Sie haben damals bei der HSOG-Änderung umgesetzt, dass für nicht strafmündige Kinder unter 14 Jahren die Schaffung einer DNA-Datei möglich wurde, obwohl viele Experten, Datenschützer und CDU-geführte Länder gesagt haben: Wir machen das nicht, weil das der falsche Weg ist. – Das zeigt an der Stelle, bei Ihnen steckt noch oft Ideologie dahinter.

Ist die DNA-Analyse ein grenzenloses Wunderwerk kriminalistischer Beweistechnik? Kann man es so sehen oder ist sie ein notwendiges Instrument eines Rechtsstaates zur effektiven Verbrechensaufklärung und Verbrechensvorbeugung? – Deswegen ist hierüber eine sachliche Debatte notwendig.Die DNA-Analyse ersetzt nicht eine Gerichtsverhandlung.Es gab in den Anfangsjahren erhebliche Anlaufschwierigkeiten. Herr Innenminister, Sie werden das wissen. Deswegen gibt es keinen Grund, sich jetzt für so etwas feiern zu lassen.

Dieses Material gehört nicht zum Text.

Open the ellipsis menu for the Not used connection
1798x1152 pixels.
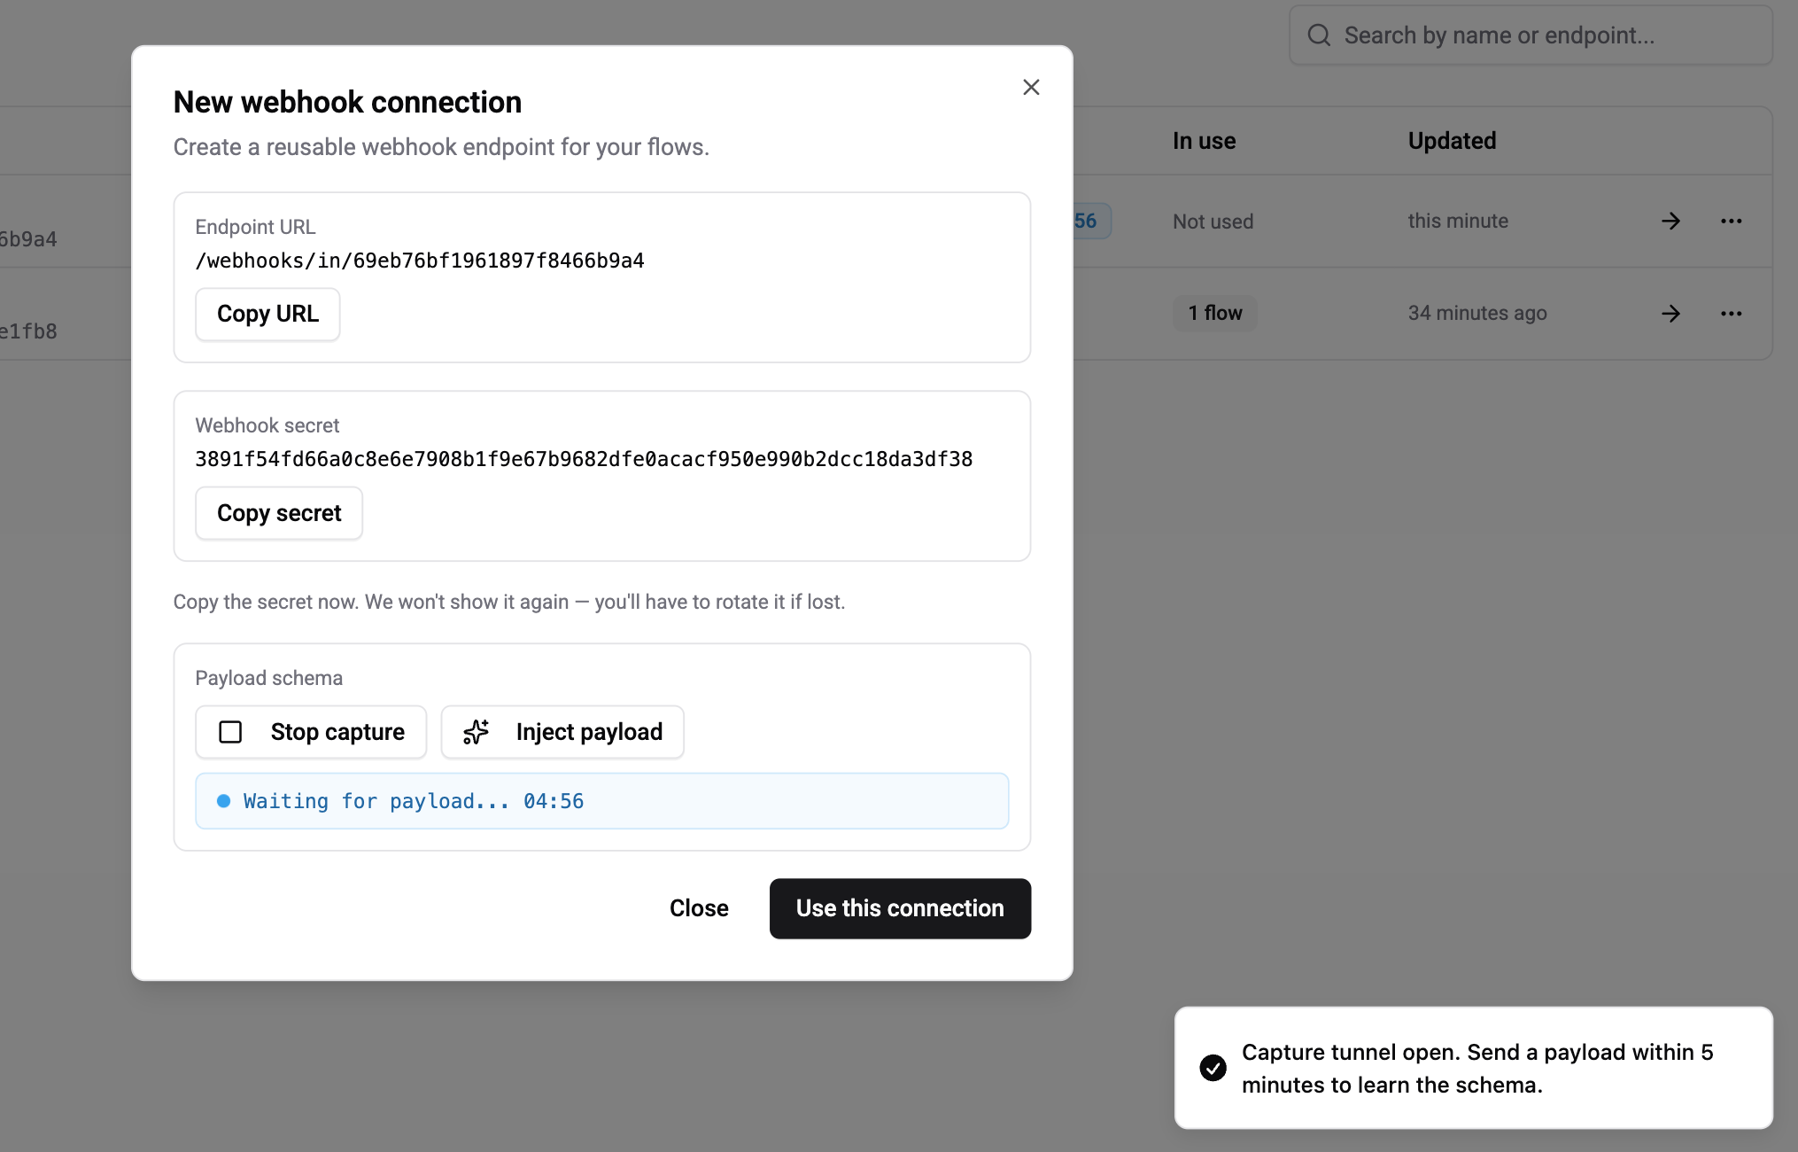(x=1732, y=221)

Meine Damen und Herren, genauso gehört es zur Diskussion, dass es die hessische CDU war, die am liebsten wollte, wenn jeder Bundesbürger anhand seines DNACodes im Personalausweis erfasst und kontrollierbar wäre. Das hatte der damalige rechtspolitischer Sprecher Wintermeyer gefordert. Er ist beim Datenschutzforum blutig auf die Nase gefallen, weil alle Experten gesagt ha

ben: Das ist nicht in Ordnung, denn die Dokumentation gentechnischer Daten ist gerade nicht mit der Anfertigung eines Fingerabdruckes oder eines Fahndungsbildes gleichzusetzen. – Deswegen lehnen wir dies weiterhin konsequent ab.

(Beifall bei der SPD und des Abg. Jörg-Uwe Hahn (FDP))

Meine Damen und Herren, Sie neigen bei diesen Dingen gelegentlich dazu zu sagen: Bürgerrechte ja, sie sind irgendwo wichtig, aber wir müssen uns in erster Linie um die Opfer kümmern. – Ja, die Opfer haben Rechte, damit sie der Rechtsstaat schützt und, wenn dagegen verstoßen wurde, Verbrechen geahndet werden. Aber deswegen ist es gut, dass in vielen Bereichen der Richtervorbehalt weiter gilt.

Ich will darauf hinweisen, dass beim Großteil der Straftatbestände aufgrund der Art der Delikte die DNA-Analyse völlig ausscheidet – nehmen Sie die Betrugs- oder Vermögensdelikte. Das zeigt ein Blick in das Strafgesetzbuch. Liebe Kolleginnen und Kollegen, nur bei 14 % der Verfahren werden in Deutschland erkennungsdienstliche Maßnahmen durchgeführt.

(Axel Wintermeyer (CDU):Wo es schwer wiegt!)

Von daher ist es notwendig, Herr Wintermeyer, gegen diesen Personenkreis, der auch Menschen und die Gesellschaft zu Schaden bringt, entschlossen vorzugehen. 14 % erkennungsdienstliche Maßnahmen – dies sagt nicht, dass DNA-Analysen nicht notwendig sind. Und dies sagt nichts darüber aus, dass sich das Verfahren in den letzten Jahren bewährt hat.

Die DNA-Analyse hat sich an rechtsstaatlichen Verfahrensgrundsätzen zu orientieren. Sie hat in der Tat dazu geführt, dass Verbrechen, die lange zurückliegen, aufgeklärt werden konnten. Das ist gut. Deswegen müssen Sie sich dafür nicht feiern lassen. Es ist ein Instrument, das in diesem Haus völlig unstrittig diskutiert wird,ein Element der Polizei, das sie für ihre Arbeit braucht. Die Polizei braucht vor allem aber auch Personal, damit sie dies umsetzen kann.

Herr Minister, deswegen sind Ihre Stellenkürzungen im Bereich der Polizei der falsche Ansatz. Und deswegen ist die Aktuelle Stunde kein Grund, sich selber feiern zu lassen, weil vieles, was hier vorgetragen wurde, relativ unstrittig ist. Sie wollen viel mehr. Dem erteilen wir eine klare Absage. Bürgerrechte und effektive Verbrechensbekämpfung sind keine Gegensätze. Sie können gemeinsam sinnvoll angewendet werden, wie wir das seit vielen Jahren fordern. – Vielen Dank.